In 2005  Jerry Mitchell, an investigative reporter for the Clarion-Ledger interviewed the black witness who, as a teenager, had testified against Kennard. The man admitted that Kennard had “nothing to do with the stealing of the chicken feed.”

[From the Americas Who Tell the Truth site} Kennard’s case came to the attention of a high school teacher in Chicago. Barry Bradford and his students teamed up with Steve Drizin, the Director of the Center on Wrongful Convictions at Northwestern University’s School of Law, LaKeisha Bryant the president of the Afro-American Student Association at the University of Southern Mississippi, Dr. Joyce Ladner and Raylawni Branch, the woman who had served Kennard coffee on his way to apply to Mississippi Southern the third time and had gone on to an impressive career of her own.The team documented the case in favor of Kennard, discovered the legal arguments that could get the case back into court, and began to apply public pressure with the help of the former federal judge from Mississippi, Charles Pickering.
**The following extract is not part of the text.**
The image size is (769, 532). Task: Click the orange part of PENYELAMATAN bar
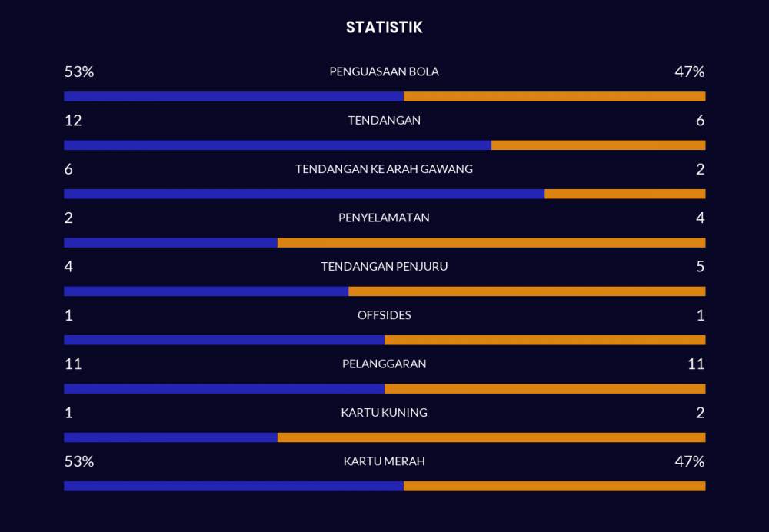coord(491,242)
Finally, on May 16, 2006, the case that Steve Drizin called, “one of the saddest of the civil rights era because he was silenced by ‘respectable’ people – academics, politicians, lawyers, prosecutors, judges, businessmen – all acting under the ‘color of law,'” finally ended up in the same court where the 33-year-old Clyde Kennard had been convicted. The presiding judge at the Circuit Court of Forrest County, Robert Helfrich declared, “It is a right-wrong issue. To correct that wrong I’m compelled to do the right thing and declare Mr. Kennard innocent.”